After he hung up the phone, we couldn’t decide whether to laugh or cry.

We had a color lab that constantly tested new pigments and other formulations, so they had a bunch of faded examples.  Red was (and is) the worst color for fading, and we had stacks of that.  We dumped the whole problem into the laps of the color guys, with the caveat that we were going fly two of their techs to N. Y. C. before quitting time, with whatever magic trick they could come up with.  They were going to work all night with hand tools (power tools would require UNION labor) and the car’d better look great by sunup.  I’m pretty sure neither tech had ever been on an airplane, or even left West Virginia.

To their credit, they did come up with a magic solution, or close to it.  As I remember it consisted mostly of diesel fuel, with an acetone kicker (acetone is the active ingredient in  model airplane glue) followed by a topping of carnauba wax. The fortified diesel ate the oxidized plastic surface (with some vigorous rubbing) and the wax left behind a shiny surface.  Voila!

We hurriedly mixed up a five-gallon batch, put it into a black metal can conspicuously labeled CAR WAX, found a box of red shop towels and told our two boys, “Just put them on the floor between your legs when you get on the on the plane and no one will bother you.”  Try that today.

They took the last flight out of Parkersburg, transferred in Pittsburg to a N.Y.C. flight, and our rep met them for a fast limo ride to the Coliseum.  Somehow it all worked.  No one went to jail, and the car looked great by 9 AM.  The two techs and our sales guys, not so much.


The 1968 New York Auto Show.  Trust me, there’s a Mehari in there somewhere. Keep looking.
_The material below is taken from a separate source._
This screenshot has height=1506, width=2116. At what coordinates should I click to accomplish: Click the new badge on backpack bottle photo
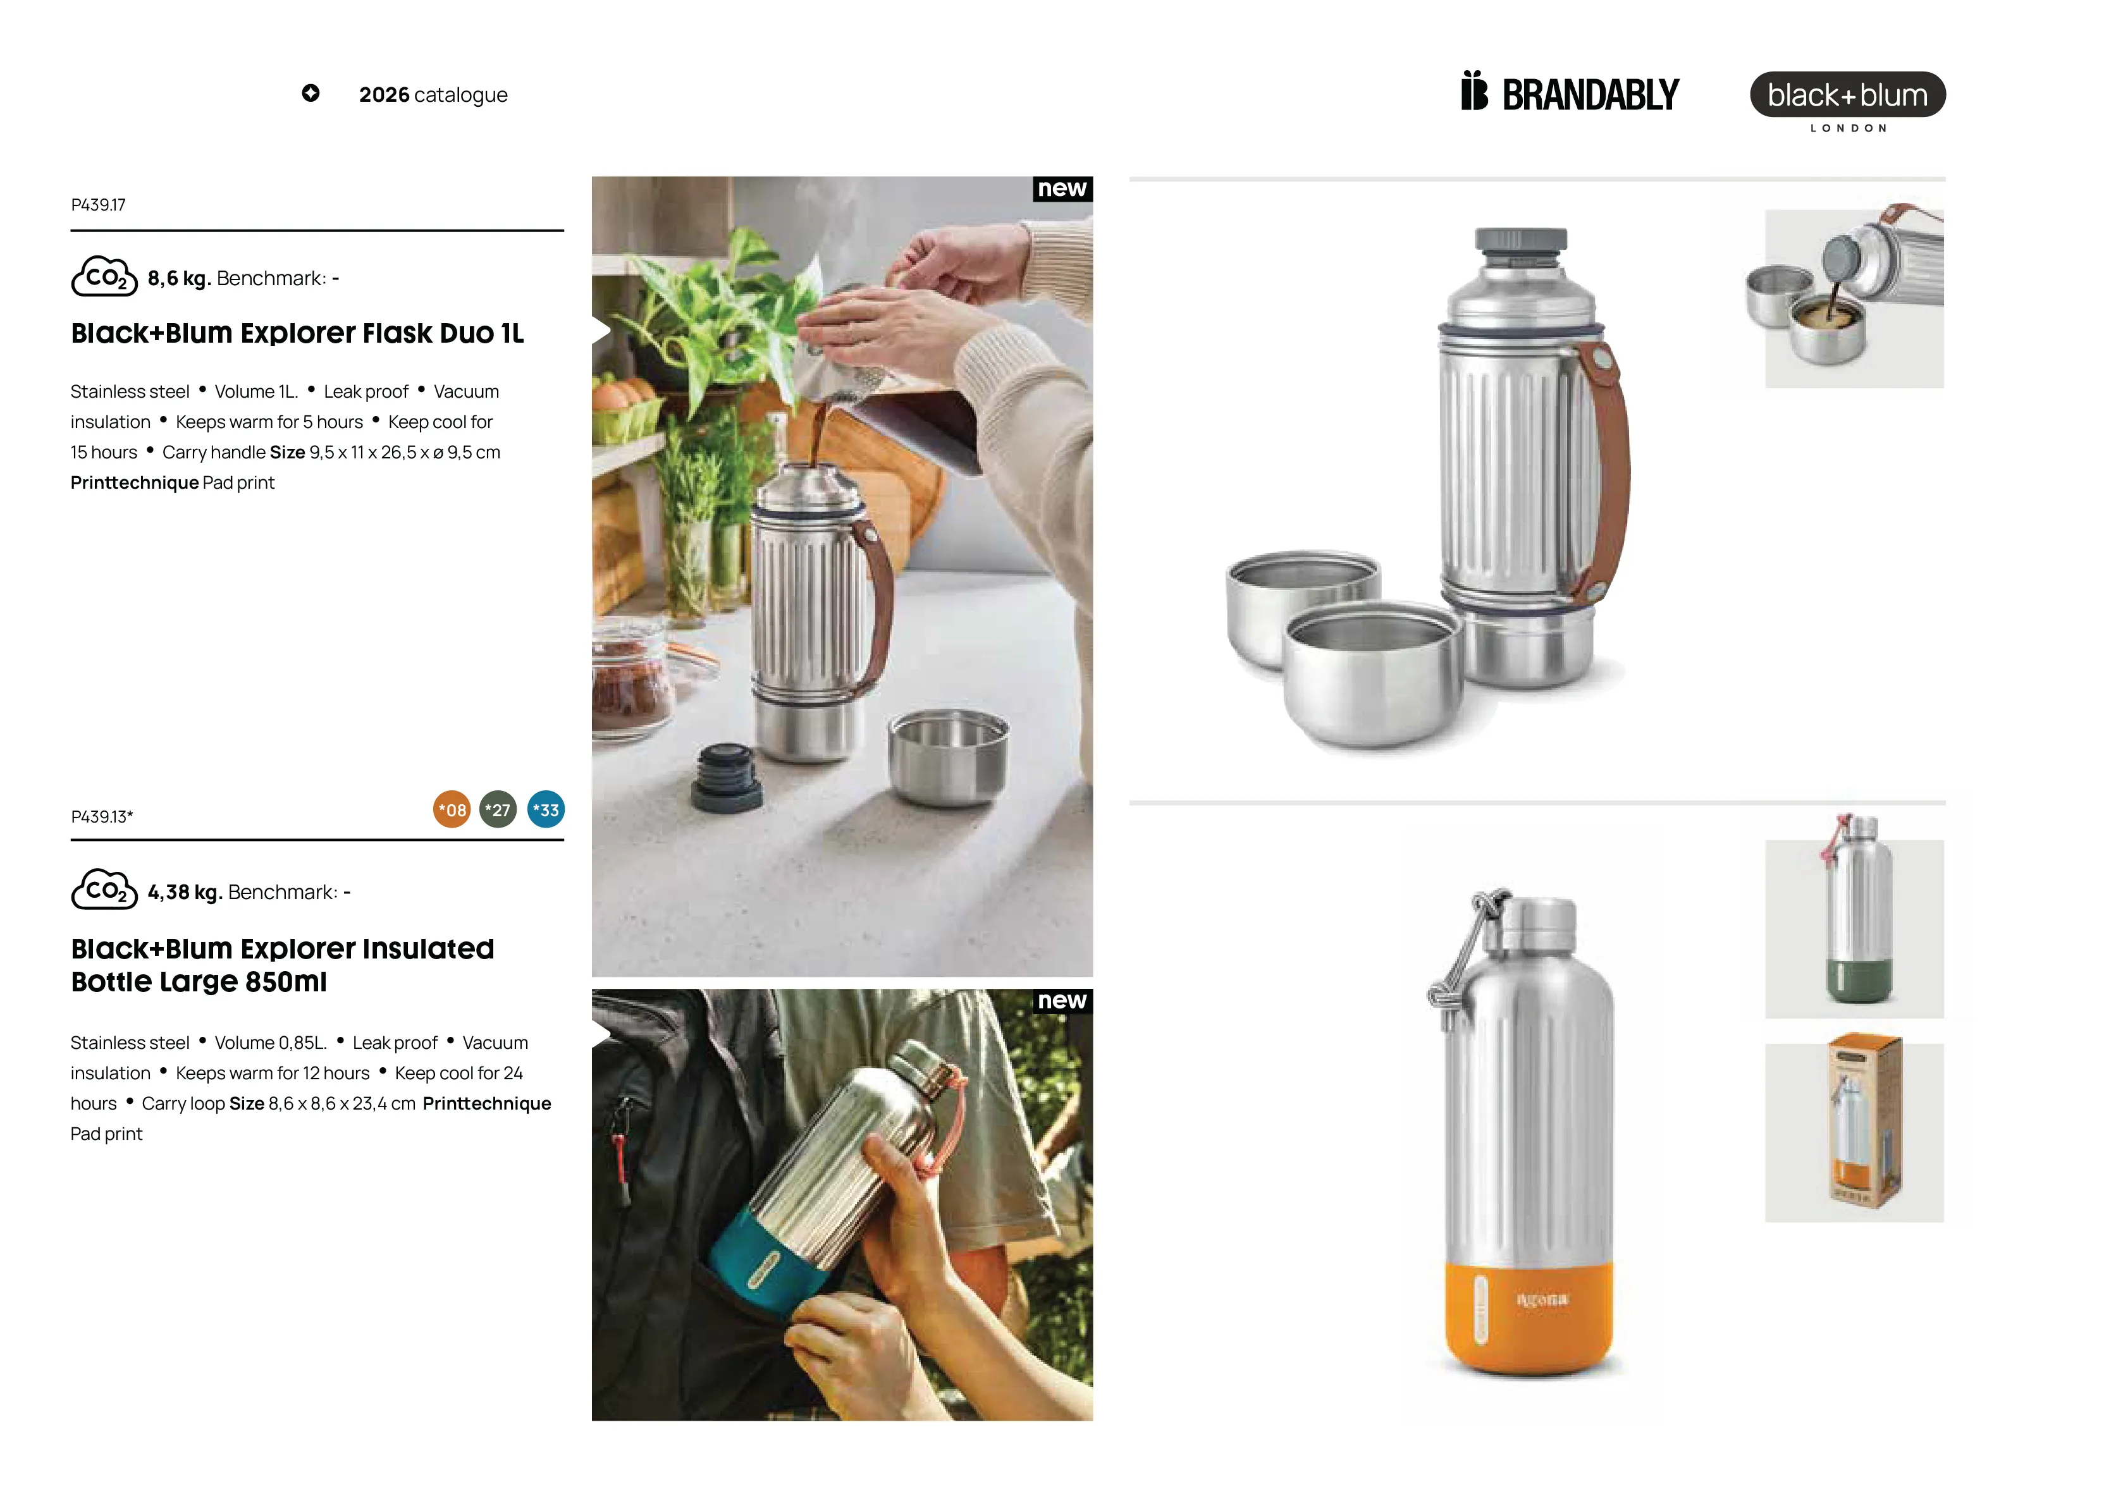(1062, 1001)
Apparently sales were, umm, disappointing as U.S. imports ended in 1969.  Budget Rent A Car continued to offer the Mehari at their beach locations in California and Hawaii for several years.  The Mehari also had a cameo in the 1973 Elvis TV special “Aloha from Hawaii via Satellite”… so that was cool.

Your intrepid reporter covering a Mehari in Maui.  Wish I had that body again … not the plastic one … the other one.

The Mehari sold about 145,000 units worldwide during its 1968-88 production run.  Some people still love ‘em, and the cars are starting to be restored. Several Mehari clubs offer help and comradery, see www.mehariclub.com, and a few parts are being reproduced.

But if you leave yours out in the sun, don’t call me!

Thanks for listening.

Duane

p.s. In an ironic twist of fate, struggling auto makers FCA (which is mostly the Italian government plus Fiat and Chrysler, who bought Jeep in 1987) and struggling PSA  (which is mostly the French government plus Peugeot and Citroen) have joined into a company named Stellantis, bringing the Mehari and Jeep brands together.

This corporate mashup has been described as “Two drunks helping each other across the street.”  Ciao!